Codes for our paper The Stem Cell Hypothesis: Dilemma behind Multi-Task Learning with Transformer Encoders published to EMNLP 2021.

Overview

The Stem Cell Hypothesis

Codes for our paper The Stem Cell Hypothesis: Dilemma behind Multi-Task Learning with Transformer Encoders published to EMNLP 2021.

Installation

Run the following setup script. Feel free to install a GPU-enabled PyTorch (torch>=1.6.0).

python3 -m venv env
source env/bin/activate
ln -sf "$(which python2)" env/bin/python
pip install -e .

Data Pre-processing

Download OntoNotes 5 (LDC2013T19.tgz) and put it into the following directory:

mkdir -p ~/.elit/thirdparty/catalog.ldc.upenn.edu/LDC2013T19/
cp LDC2013T19.tgz ~/.elit/thirdparty/catalog.ldc.upenn.edu/LDC2013T19/LDC2013T19.tgz

That's all. ELIT will automatically do the rest for you the first time you run the training script.

Experiments

Here we demonstrate how to experiment with BERT-base but feel free to replace the transformer and task name in the script path for other experiments. Our scripts are grouped by transformers and tasks with clear semantics.

Single Task Learning

The following script will train STL-POS with BERT-base and evaluate its performance on the test set:

python3 stem_cell_hypothesis/en_bert_base/single/pos.py

Multi-Task Learning

The following script will train MTL-5 with BERT-base and evaluate its performance on the test set:

python3 stem_cell_hypothesis/en_bert_base/joint/all.py

Pruning Experiments

The following script will train STL-POS-DP with BERT-base and evaluate its performance on the test set:

python3 stem_cell_hypothesis/en_bert_base/gate/pos.py

You can monitor the pruning process in real time via tensorboard:

tensorboard --logdir=data/model/mtl/ontonotes_bert_base_en/gated/pos/0/runs --samples_per_plugin images=1000

which will show how the heads gradually get claimed in http://localhost:6007/#images:

gates

Once 3 runs are finished, you can visualize the overlap of head utilization across runs via:

python3 stem_cell_hypothesis/en_bert_base/gate/vis_gate_overlap_rgb.py

which will generate the following figure (1a):

Similarly, Figure 1g is generated with stem_cell_hypothesis/en_bert_base/gate/vis_gate_overlap_tasks_gray.py.

15-models-average

Probing Experiments

Once a model is trained, you can probe its representations via the scripts in stem_cell_hypothesis/en_bert_base/head.
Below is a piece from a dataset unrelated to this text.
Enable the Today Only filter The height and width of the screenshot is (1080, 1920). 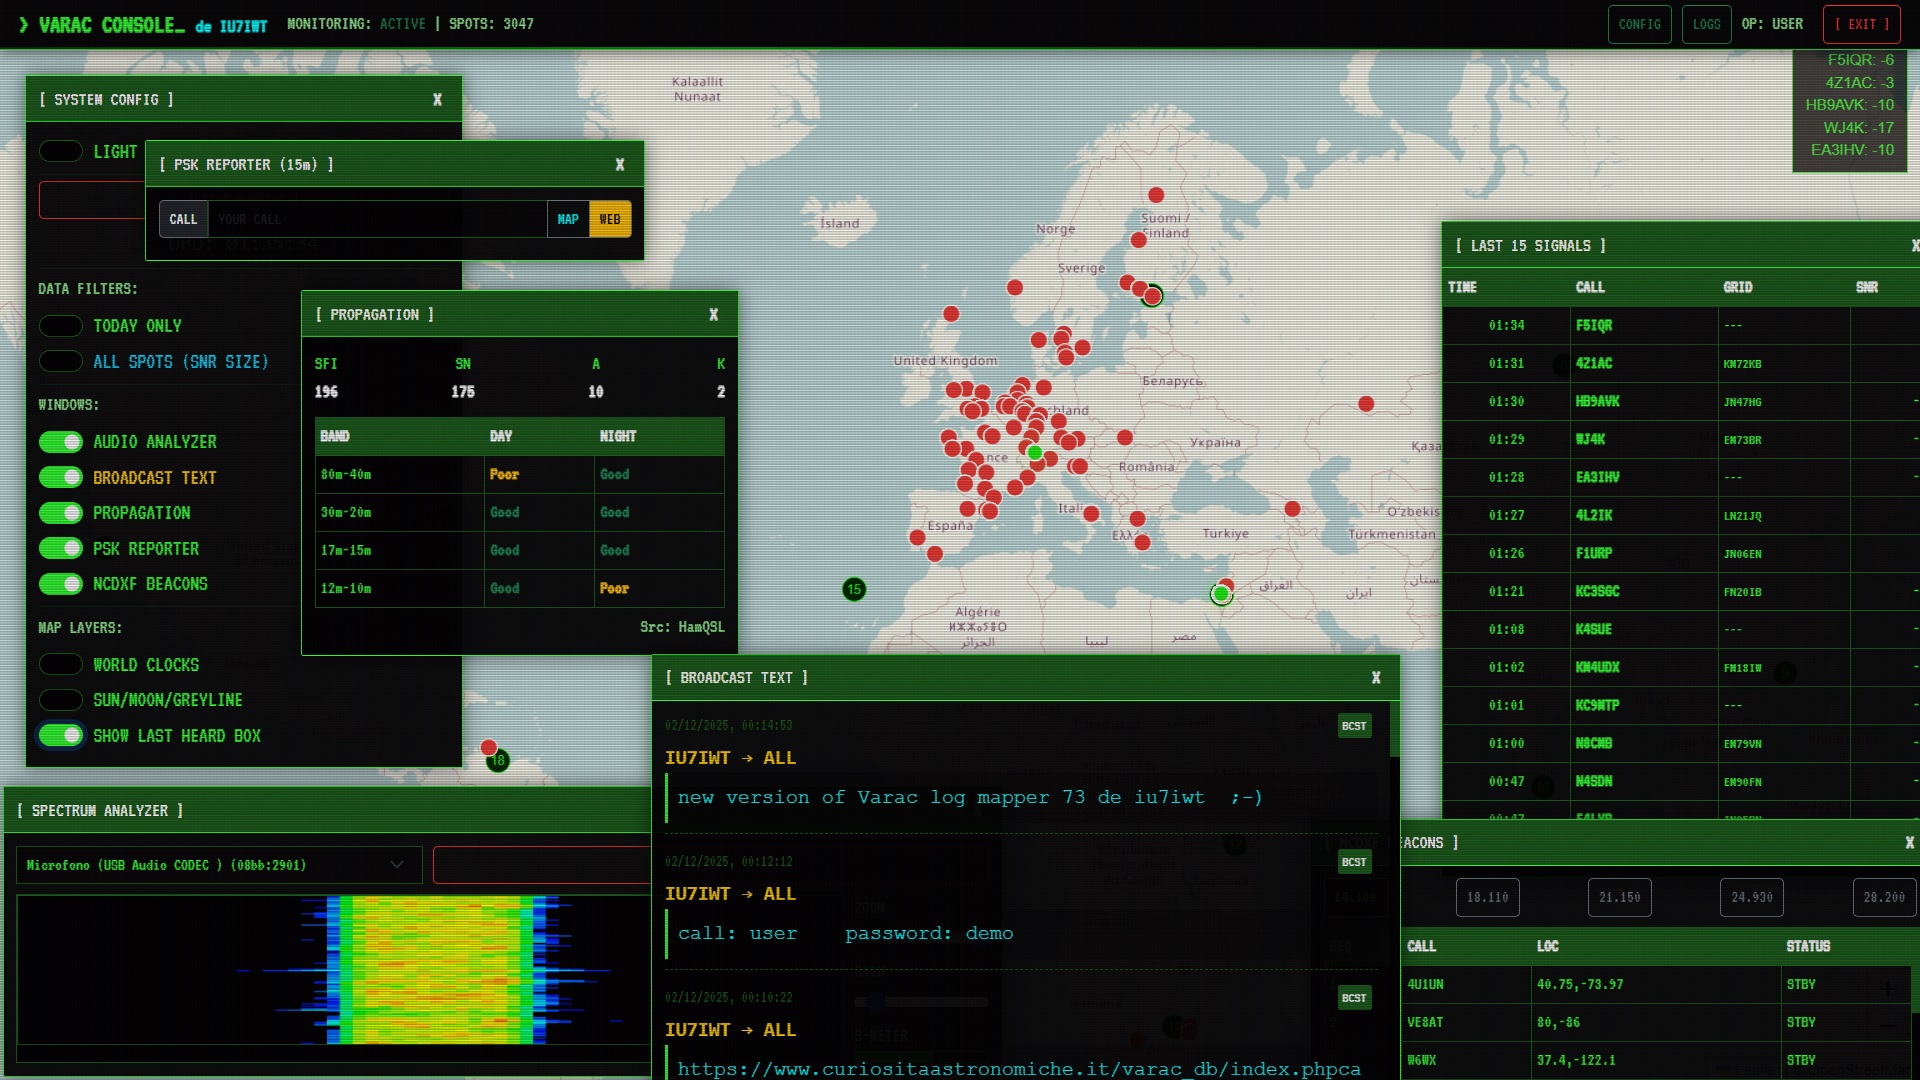point(61,326)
For example, to probe STL-POS performance, run:

python3 stem_cell_hypothesis/en_bert_base/head/pos.py
python3 stem_cell_hypothesis/en_bert_base/head/vis/pos.py

which generates Figure 4:

pos-probe

You may need to manually change the path and update new results in the scripts.
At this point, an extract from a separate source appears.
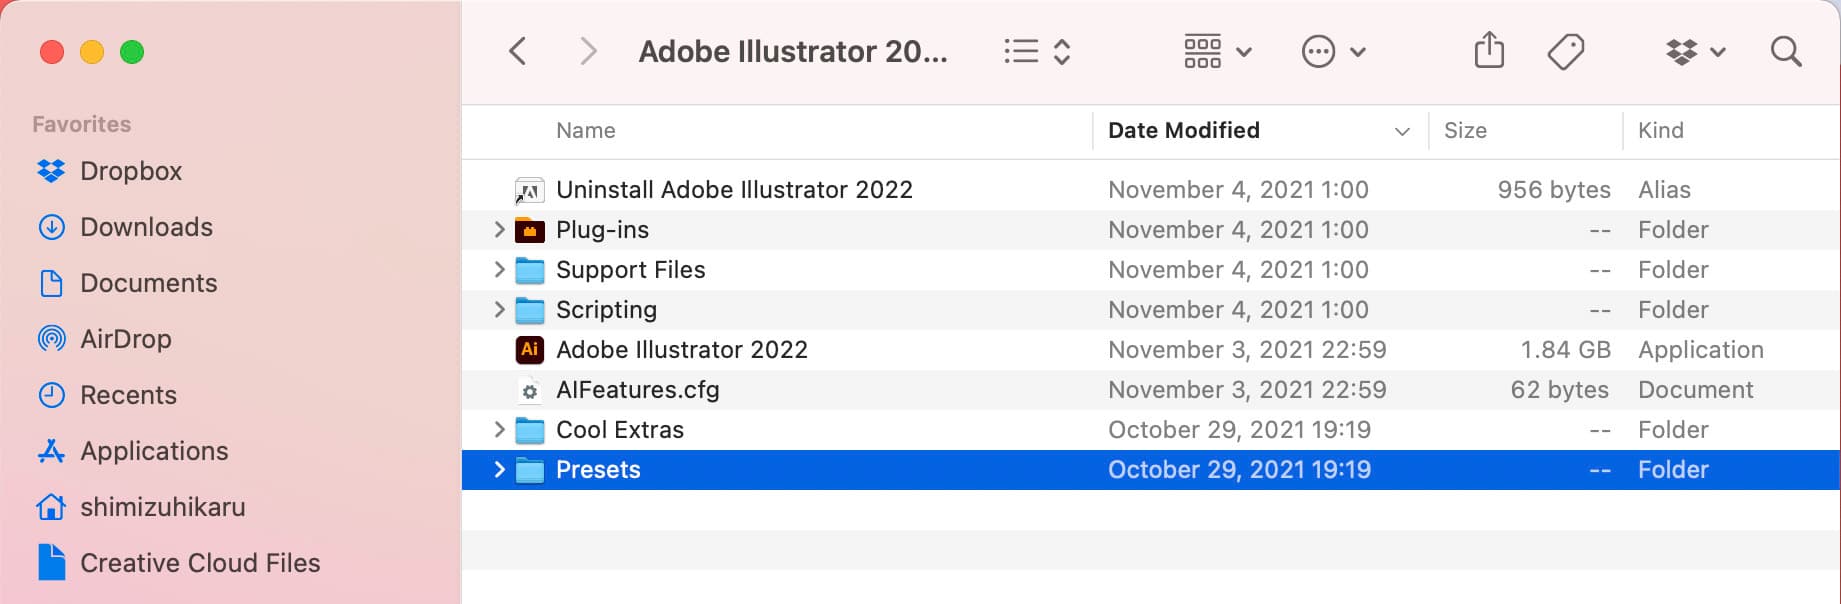The image size is (1841, 604).
Task: Open the Share icon in the toolbar
Action: coord(1489,51)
To probe the unsupervised BERT performance for a single task, e.g., SRL, run:

python3 stem_cell_hypothesis/en_bert_base/head/srl_dot.py

which generates Figure 3:

srl-probe-static

Although not included in the paper due to page limitation, experiments of Chinese, BERT-large, ALBERT, etc. are uploaded to stem_cell_hypothesis. Feel free to run them for your interest.

Citation

If you use this repository in your research, please kindly cite our EMNLP2021 paper:

@inproceedings{he-choi-2021-stem,
    title = "The Stem Cell Hypothesis: Dilemma behind Multi-Task Learning with Transformer Encoders",
    author = "He, Han and Choi, Jinho D.",
    booktitle = "Proceedings of the 2021 Conference on Empirical Methods in Natural Language Processing",
    month = nov,
    year = "2021",
    address = "Online and Punta Cana, Dominican Republic",
    publisher = "Association for Computational Linguistics",
    url = "https://aclanthology.org/2021.emnlp-main.451",
    pages = "5555--5577",
    abstract = "Multi-task learning with transformer encoders (MTL) has emerged as a powerful technique to improve performance on closely-related tasks for both accuracy and efficiency while a question still remains whether or not it would perform as well on tasks that are distinct in nature. We first present MTL results on five NLP tasks, POS, NER, DEP, CON, and SRL, and depict its deficiency over single-task learning. We then conduct an extensive pruning analysis to show that a certain set of attention heads get claimed by most tasks during MTL, who interfere with one another to fine-tune those heads for their own objectives. Based on this finding, we propose the Stem Cell Hypothesis to reveal the existence of attention heads naturally talented for many tasks that cannot be jointly trained to create adequate embeddings for all of those tasks. Finally, we design novel parameter-free probes to justify our hypothesis and demonstrate how attention heads are transformed across the five tasks during MTL through label analysis.",
}
You might also like...
Code to reproduce the experiments in the paper
Code to reproduce the experiments in the paper "Transformer Based Multi-Source Domain Adaptation" (EMNLP 2020)

Transformer Based Multi-Source Domain Adaptation Dustin Wright and Isabelle Augenstein To appear in EMNLP 2020. Read the preprint: https://arxiv.org/a

Related resources for our EMNLP 2021 paper Plan-then-Generate: Controlled Data-to-Text Generation via Planning

Plan-then-Generate: Controlled Data-to-Text Generation via Planning Authors: Yixuan Su, David Vandyke, Sihui Wang, Yimai Fang, and Nigel Collier Code

Code for our EMNLP 2021 paper “Heterogeneous Graph Neural Networks for Keyphrase Generation”
Code for our EMNLP 2021 paper “Heterogeneous Graph Neural Networks for Keyphrase Generation”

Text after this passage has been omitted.